WHY VERIFICATION MATTERS.
User-agent strings are trivially spoofed. Anything can claim to be GPTBot in a single header. Real verification is done at the network level via reverse DNS lookup or IP range matching. Most published articles on AI bots skip this step entirely.
Practical reasons to verify: you want to grant special treatment to real AI bots (e.g., bypass rate-limits) without granting it to spoofers; you want to filter your bot logs for accurate measurement; you want to detect adversaries probing your site under a friendly disguise.
REVERSE DNS.
The cleanest method. Each major bot's IPs reverse-resolve to the operator's domain. Spoofed IPs do not.
- GPTBot, OAI-SearchBot, ChatGPT-User reverse to
*.openai.com - ClaudeBot, Claude-User, Claude-SearchBot reverse to
*.anthropic.com - PerplexityBot, Perplexity-User reverse to
*.perplexity.ai - Bingbot reverses to
*.search.msn.com - Googlebot, Google-Extended reverse to
*.googlebot.comor*.google.com - Bytespider reverses to
*.bytedance.com
THE VERIFICATION COMMAND.
From any terminal, given an IP from your access log:
host <ip>- returns the reverse DNS name. Should match the expected operator domain.host <reverse-dns-name>- returns the forward IPs. Should include the original IP. (This is the round-trip check; matters because reverse DNS can be set arbitrarily, but forward DNS must be controlled by the actual domain owner.)- If both checks pass: real bot. If either fails: spoofer.
PUBLISHED IP RANGES.
Most operators publish their bot IP ranges. Faster than reverse DNS for high-volume verification.
- OpenAI:
https://openai.com/gptbot.json- JSON list of CIDR ranges per bot. - Anthropic:
https://docs.anthropic.com/en/docs/agents-and-tools/claude-code/security#crawler-and-bot-allowlist- published per bot. - Google:
https://www.gstatic.com/ipranges/goog.json+https://developers.google.com/search/docs/crawling-indexing/verifying-googlebot. - Bing:
https://www.bing.com/toolbox/bingbot.json. - Perplexity: published in their docs.
PRACTICAL USAGE.
In production, the typical flow:
- 1. Receive a request claiming to be GPTBot via user-agent header.
- 2. Check the source IP against the published GPTBot IP ranges.
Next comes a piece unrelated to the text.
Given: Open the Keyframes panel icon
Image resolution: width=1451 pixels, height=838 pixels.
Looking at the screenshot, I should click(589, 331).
If it matches: trust the bot.
- 3. If it does not match the published ranges: do reverse DNS round-trip. If it passes: trust.
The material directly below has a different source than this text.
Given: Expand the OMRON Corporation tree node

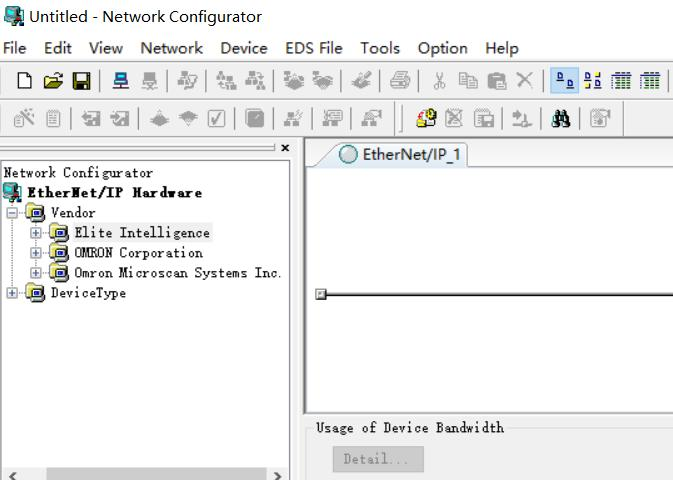Looking at the screenshot, I should pos(36,253).
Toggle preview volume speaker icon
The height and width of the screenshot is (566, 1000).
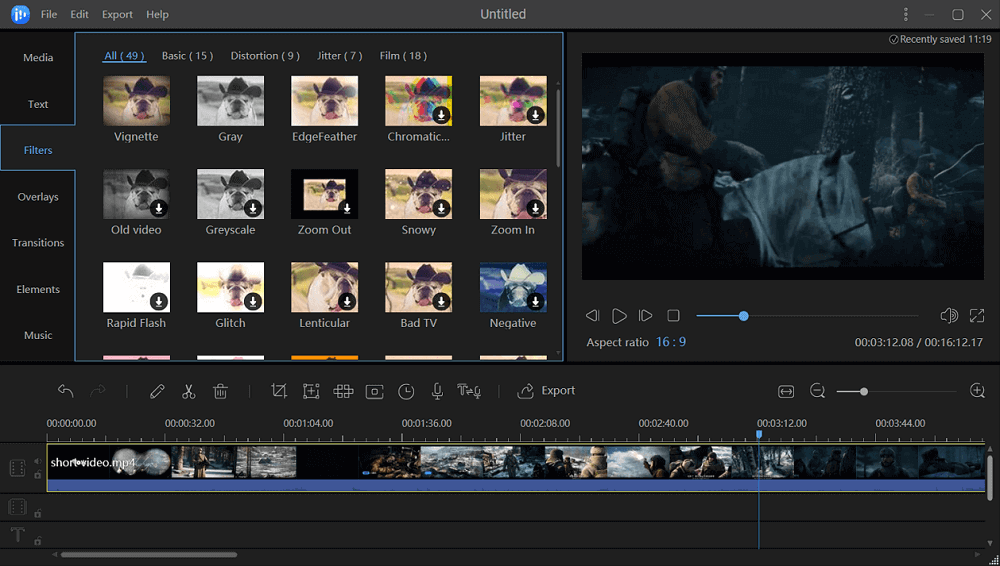coord(949,316)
- 4. If it fails both: do not extend bot-specific privileges. Treat as a regular request, apply human rate-limiting, etc.
THE BOTTOM LINE.
User-agent verification is mandatory if you are doing anything special for AI bots (bypassing rate-limits, returning cached responses, serving optimised HTML). Otherwise spoofers get the same privileges and the discrimination is meaningless. The verification commands are simple, the IP-range files are public, and there is no excuse for treating user-agents as ground truth in 2026.